Une ancienne carrière reconquise…(1) 307

Une ancienne carrière reconquise…(1) 307

13 juin 2020 carrières diverses Spéléologie 0

Une ancienne carrière reconquise…(1)     Le Grand Tunnel.  (GT)

Pour des raisons bien connues de toutes et tous, aucune localisation ou dénomination de cette cavité ré-ouverte ne pourra apparaître dans cet article, notamment par souci de sécurité, car il s’agit d’une  carrière présentant de nombreux secteurs très menaçants.
Sa description commentée se fera en plusieurs articles car on compte près de 2000 m de développement encore visitables et les points d’intérêt ne manquent pas.

Là encore, tout un travail d’étude de documents et de prospection sur le terrain furent nécessaires pour dénicher l’ex-entrée, laquelle, comme pour la quasi-totalité des anciennes exploitations souterraines, a été volontairement fermée, de façon massive, par foudroiement de la galerie d’accès, les puits d’aération comblés ou condamnés par des obstacles indestructibles et indéplaçables sans un engin de chantier.

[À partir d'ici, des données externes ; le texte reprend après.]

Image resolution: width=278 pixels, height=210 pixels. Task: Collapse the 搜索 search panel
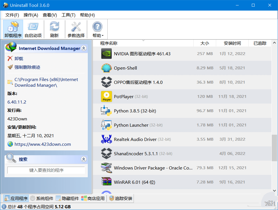tap(84, 159)
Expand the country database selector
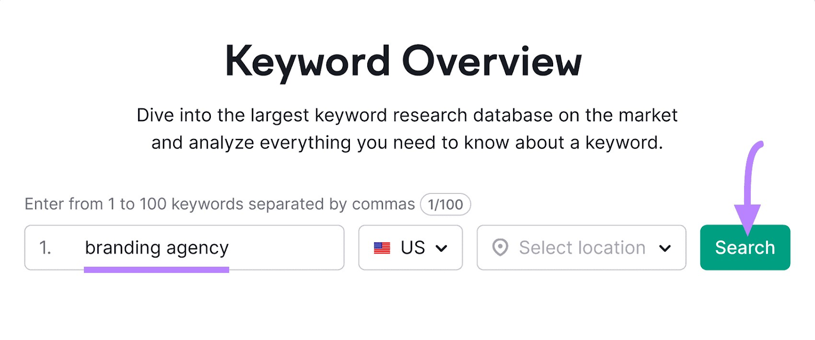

Un assez long travail de désobstruction a été mené par deux équipes de groupes différents (77 et 95), avec succès, donnant un passage relativement facile vers un superbe tunnel voûté plein cintre en briques pleines rouges.
Le matheux de l’équipe comptera environ 350 briques au mètre linéaire de tunnel… !
Ceci pour 3 m de largeur et 2,3 m de hauteur, les briques montées au mortier cimenteux, sachant qu’une entreprise de cimenterie était implantée à proximité.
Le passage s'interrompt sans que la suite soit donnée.